Mi amigo y editor Ulises Milla me hizo el honor de invitarme a participar, con mi amigo Américo Martín, en la presentación del libro de mi amigo Enrique Krauze. ¿Una conspiración o, para mejor y como solía decirse, un convivio de amigos? Sí, en cierta forma; sólo que no para intercambiar atenciones sino para compartir en la valoración de una obra a la que, ya lo sabemos, no le faltarán enemigos ni le sobrarán amigos.
Al recibir tal invitación, y al aceptarla, me puse en un trance que debo explicar. Sucede que soy accionista intelectual minoritario del contenido de este libro, como el Enrique historiador lo consigna. Pero sucede, también, que su autor ha extremado su gentiliza al decirme filósofo de la historia, como podrán ustedes comprobarlo en la página 217.
La conjunción de estas circunstancias me coloca, por una parte, en la obligación de velar por la salud de mi inversión, por pequeña y poco significante que fuere; y por la otra, en la todavía más comprometedora obligación de probar que la generosidad de Enrique, al declararme filósofo, no desbordó del todo lo razonable.
En realidad, bien podría desentenderme de la suerte de mi minúscula inversión intelectual; pero no podría hacer lo mismo con la comprometedora calificación recibida. Y esto por razones que parecen obvias, si se les considera separadamente. En efecto, se pretende que el filósofo se deba a la formación del saber; como se pretende que el historiador lo sea a la procuración de la verdad. Junten Uds. estas dos quimeras del intelecto y podrán hacerse una idea de mi angustia. Veré cómo compensarla.
Me creo obligado a fijar un criterio de referencia para que los juicios que me prometo hacer cuenten con alguna otra legitimidad que la muy sagrada amistad. Y digo esto porque soy historiador, y los historiadores, en ejercicio del oficio, se supone que no deberemos tener amigos; sólo pacientes.

Datos proporcionados:
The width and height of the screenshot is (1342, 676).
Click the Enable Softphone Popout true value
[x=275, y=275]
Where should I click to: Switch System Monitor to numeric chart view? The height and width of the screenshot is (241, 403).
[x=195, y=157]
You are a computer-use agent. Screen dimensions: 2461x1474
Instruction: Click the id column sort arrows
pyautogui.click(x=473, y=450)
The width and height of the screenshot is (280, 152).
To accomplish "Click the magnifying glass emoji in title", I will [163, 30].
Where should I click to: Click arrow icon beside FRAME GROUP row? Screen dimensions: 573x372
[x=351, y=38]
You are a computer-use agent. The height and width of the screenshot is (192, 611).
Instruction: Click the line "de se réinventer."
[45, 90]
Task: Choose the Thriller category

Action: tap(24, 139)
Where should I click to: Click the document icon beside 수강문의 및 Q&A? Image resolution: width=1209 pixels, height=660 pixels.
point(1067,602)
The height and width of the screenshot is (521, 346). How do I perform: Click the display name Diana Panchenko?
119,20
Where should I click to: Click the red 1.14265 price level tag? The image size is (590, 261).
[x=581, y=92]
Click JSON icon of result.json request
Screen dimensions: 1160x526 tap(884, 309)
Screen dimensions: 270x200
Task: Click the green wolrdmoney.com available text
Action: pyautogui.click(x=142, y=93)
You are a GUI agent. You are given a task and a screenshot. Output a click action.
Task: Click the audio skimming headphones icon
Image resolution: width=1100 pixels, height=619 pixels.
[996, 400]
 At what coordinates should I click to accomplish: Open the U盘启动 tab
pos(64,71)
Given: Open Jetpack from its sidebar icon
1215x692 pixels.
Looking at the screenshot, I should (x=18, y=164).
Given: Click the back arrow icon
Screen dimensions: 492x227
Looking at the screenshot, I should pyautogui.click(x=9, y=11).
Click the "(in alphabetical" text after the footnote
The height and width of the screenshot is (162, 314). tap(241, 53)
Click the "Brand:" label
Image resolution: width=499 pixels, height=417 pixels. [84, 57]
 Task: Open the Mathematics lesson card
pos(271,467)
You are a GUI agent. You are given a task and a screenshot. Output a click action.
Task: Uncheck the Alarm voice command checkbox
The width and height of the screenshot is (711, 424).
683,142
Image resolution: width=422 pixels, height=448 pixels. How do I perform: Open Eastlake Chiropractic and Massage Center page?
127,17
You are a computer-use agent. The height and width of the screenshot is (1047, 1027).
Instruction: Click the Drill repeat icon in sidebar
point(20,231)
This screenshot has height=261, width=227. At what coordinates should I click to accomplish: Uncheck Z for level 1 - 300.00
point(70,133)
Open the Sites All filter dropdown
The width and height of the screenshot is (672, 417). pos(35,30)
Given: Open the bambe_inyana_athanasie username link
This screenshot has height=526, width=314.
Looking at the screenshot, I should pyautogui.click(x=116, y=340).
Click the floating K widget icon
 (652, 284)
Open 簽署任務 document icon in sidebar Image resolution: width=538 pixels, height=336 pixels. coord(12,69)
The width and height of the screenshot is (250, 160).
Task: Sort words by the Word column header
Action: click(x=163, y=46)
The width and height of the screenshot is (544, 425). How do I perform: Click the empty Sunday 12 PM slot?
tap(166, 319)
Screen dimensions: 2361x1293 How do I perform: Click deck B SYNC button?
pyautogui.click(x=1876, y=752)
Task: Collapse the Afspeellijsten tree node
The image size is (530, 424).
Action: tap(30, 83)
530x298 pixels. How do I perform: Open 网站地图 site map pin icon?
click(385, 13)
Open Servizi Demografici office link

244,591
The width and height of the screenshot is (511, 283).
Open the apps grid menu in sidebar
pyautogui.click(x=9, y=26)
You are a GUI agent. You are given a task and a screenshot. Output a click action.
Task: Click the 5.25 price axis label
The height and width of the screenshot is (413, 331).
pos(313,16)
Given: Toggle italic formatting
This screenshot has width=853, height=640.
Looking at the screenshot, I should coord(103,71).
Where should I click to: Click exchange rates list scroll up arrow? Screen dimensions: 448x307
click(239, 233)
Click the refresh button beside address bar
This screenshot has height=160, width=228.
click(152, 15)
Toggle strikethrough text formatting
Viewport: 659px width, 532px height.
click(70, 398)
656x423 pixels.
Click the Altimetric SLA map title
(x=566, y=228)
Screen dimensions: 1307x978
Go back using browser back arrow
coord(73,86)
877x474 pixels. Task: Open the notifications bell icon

Tarea planteada:
Cita literalmente el fragmento del texto seleccionado que va desde "Mi amigo y editor" hasta "le sobrarán amigos.".

Respuesta a la tarea:
Mi amigo y editor Ulises Milla me hizo el honor de invitarme a participar, con mi amigo Américo Martín, en la presentación del libro de mi amigo Enrique Krauze. ¿Una conspiración o, para mejor y como solía decirse, un convivio de amigos? Sí, en cierta forma; sólo que no para intercambiar atenciones sino para compartir en la valoración de una obra a la que, ya lo sabemos, no le faltarán enemigos ni le sobrarán amigos.